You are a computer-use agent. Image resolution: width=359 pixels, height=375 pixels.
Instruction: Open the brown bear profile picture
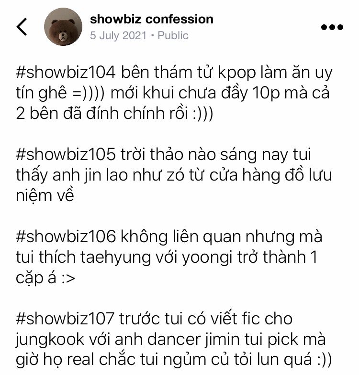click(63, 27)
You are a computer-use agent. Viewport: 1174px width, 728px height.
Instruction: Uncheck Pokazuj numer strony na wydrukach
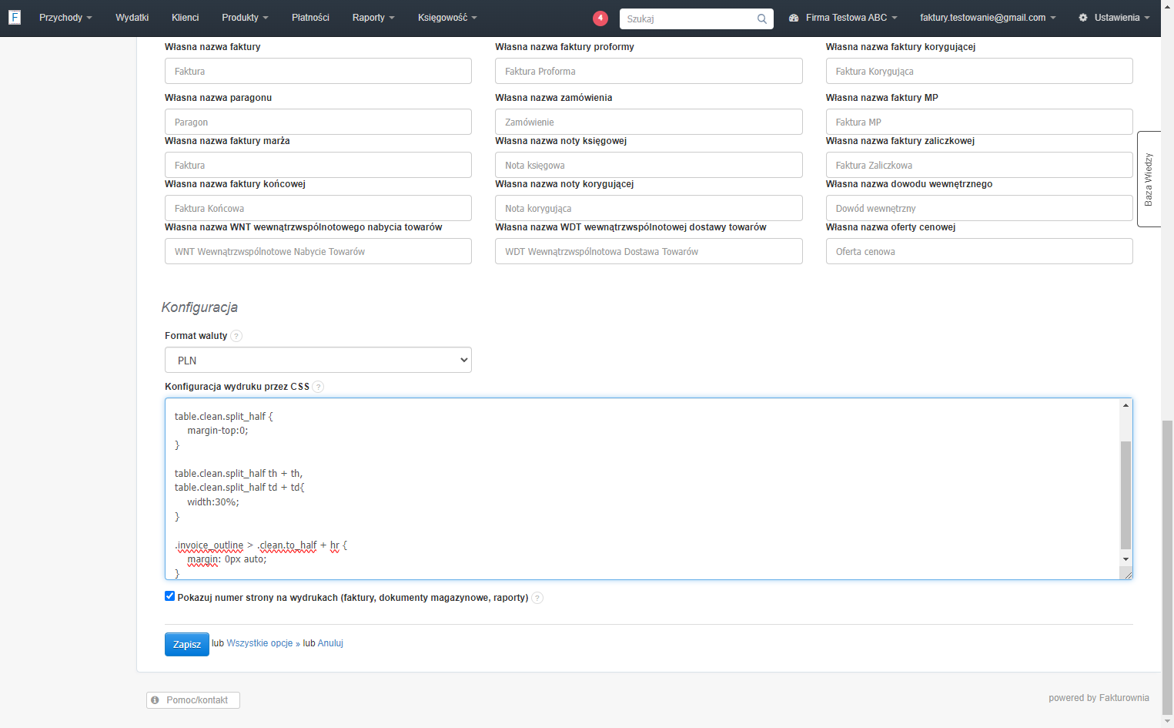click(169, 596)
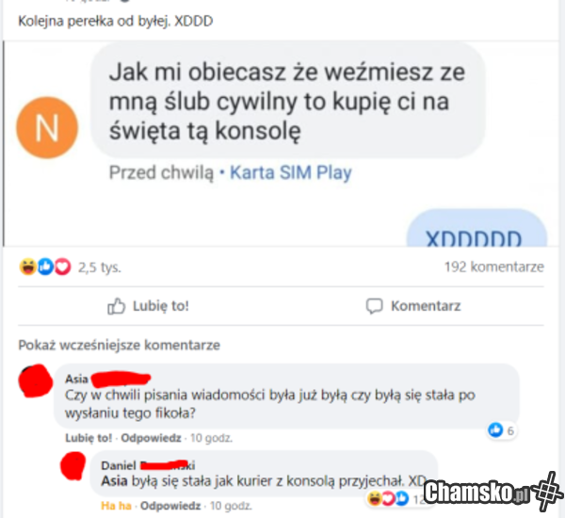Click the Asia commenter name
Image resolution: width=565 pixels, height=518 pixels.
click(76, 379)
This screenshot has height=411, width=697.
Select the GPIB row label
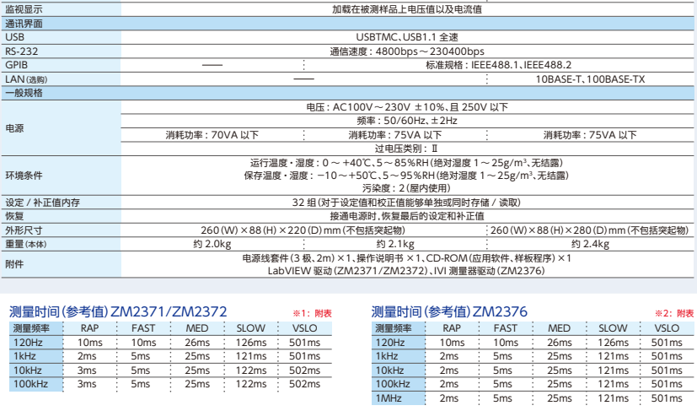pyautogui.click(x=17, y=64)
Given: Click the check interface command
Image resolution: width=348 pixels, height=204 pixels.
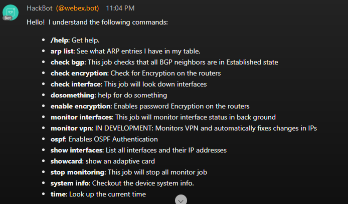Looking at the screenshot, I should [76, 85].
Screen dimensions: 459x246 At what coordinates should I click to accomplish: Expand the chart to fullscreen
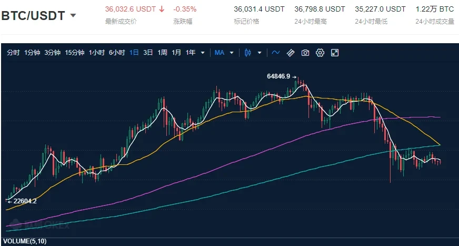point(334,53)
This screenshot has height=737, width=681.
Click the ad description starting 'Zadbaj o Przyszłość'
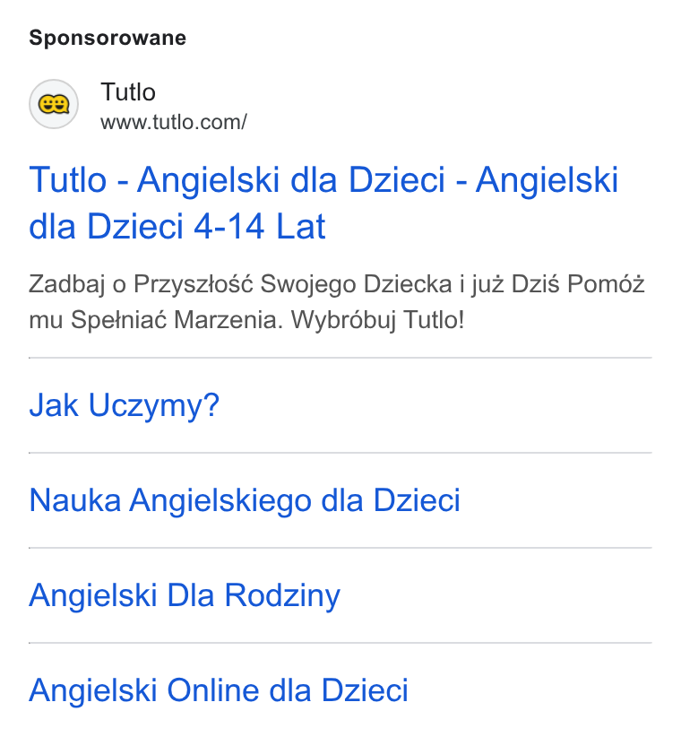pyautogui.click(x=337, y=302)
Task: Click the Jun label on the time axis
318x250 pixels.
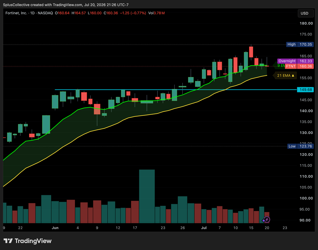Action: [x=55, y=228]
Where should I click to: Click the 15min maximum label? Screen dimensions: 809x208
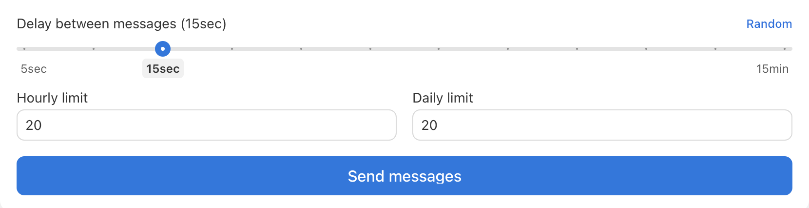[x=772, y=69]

= = = = = = =

[ABOUT THIS TASK] Set down the material above word for word and skip its pictures.

[RESULT OF THIS TASK]
You are a computer-use agent. Image resolution: width=359 pixels, height=375 pixels.
Instruction: Open the brown bear profile picture
click(63, 27)
You are a computer-use agent. Viewport: 1174px width, 728px height.
Instruction: Uncheck Pokazuj numer strony na wydrukach
click(169, 596)
Click the Asia commenter name
Image resolution: width=565 pixels, height=518 pixels.
click(76, 379)
This screenshot has height=411, width=697.
Select the GPIB row label
pyautogui.click(x=17, y=64)
Given: Click the check interface command
Image resolution: width=348 pixels, height=204 pixels.
Looking at the screenshot, I should [76, 85].
Screen dimensions: 459x246 At what coordinates should I click to accomplish: Expand the chart to fullscreen
point(334,53)
This screenshot has height=737, width=681.
Click the ad description starting 'Zadbaj o Przyszłość'
pyautogui.click(x=337, y=302)
Task: Click the Jun label on the time axis
318x250 pixels.
Action: [x=55, y=228]
Where should I click to: Click the 15min maximum label? Screen dimensions: 809x208
[x=772, y=69]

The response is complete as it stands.